The many combinator turns a Parser[A] into a Parser[List[A]].

scala> many(letter).parse("abc")
res8: atto.ParseResult[List[Char]] = Partial(atto.Parser$Internal$Partial$$Lambda$10429/1489281972@30a92438)

scala> many(letter).parse("abc").feed("def")
res9: atto.ParseResult[List[Char]] = Partial(atto.Parser$Internal$Partial$$Lambda$10429/1489281972@60ca2e90)

There may be more letters coming, so we can say we’re done to indicate that there is no more input.

scala> many(letter).parse("abc").feed("def").done
res10: atto.ParseResult[List[Char]] = Done(,List(a, b, c, d, e, f))

Parser is a functor, so you can map the result and turn it int something else.

scala> many(letter).map(_.mkString).parse("abc").feed("def").done
res11: atto.ParseResult[String] = Done(,abcdef)

The ~ combinator turns Parser[A], Parser[B] into Parser[(A,B)]

scala> letter ~ digit
res12: atto.Parser[(Char, Char)] = (letter) ~ digit

scala> (letter ~ digit).parse("a1")
res13: atto.ParseResult[(Char, Char)] = Done(,(a,1))

scala> (many(letter) ~ many(digit)).parse("aaa")
res14: atto.ParseResult[(List[Char], List[Char])] = Partial(atto.Parser$Internal$Partial$$Lambda$10429/1489281972@32cca68e)

scala> (many(letter) ~ many(digit)).parse("aaa").feed("bcd123").done
res15: atto.ParseResult[(List[Char], List[Char])] = Done(,(List(a, a, a, b, c, d),List(1, 2, 3)))

scala> (many(letter) ~ many(digit)).map { case (a, b) => a ++ b } .parse("aaa").feed("bcd123").done
res16: atto.ParseResult[List[Char]] = Done(,List(a, a, a, b, c, d, 1, 2, 3))

Destructuring the pair in map is a pain, and it gets worse with nested pairs.

scala> (letter ~ int ~ digit ~ byte)
res17: atto.Parser[(((Char, Int), Char), Byte)] = (((letter) ~ int) ~ digit) ~ byte

But have no fear, Parser is an applicative functor.

scala> (many(letter), many(digit)).mapN(_ ++ _).parse("aaa").feed("bcd123").done
res18: atto.ParseResult[List[Char]] = Done(,List(a, a, a, b, c, d, 1, 2, 3))

In fact, it’s a monad. This allows the result of one parser to influence the behavior of subsequent parsers. Here we build a parser that parses an integer followed by an arbitrary string of that length.
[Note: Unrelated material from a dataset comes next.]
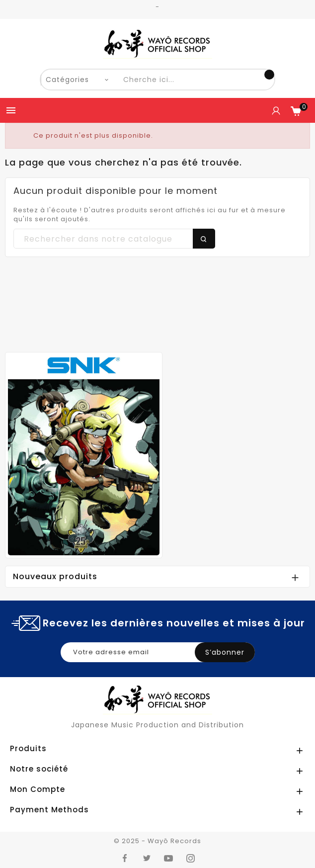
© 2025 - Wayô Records (158, 841)
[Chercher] (114, 239)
scala> val p = for { n <- int; c <- take(n) } yield c
p: atto.Parser[String] = (int) flatMap ...

scala> p.parse("3abcdef")
res19: atto.ParseResult[String] = Done(def,abc)

scala> p.parse("4abcdef")
res20: atto.ParseResult[String] = Done(ef,abcd)

In the next chapter we will build up parsers for larger structures.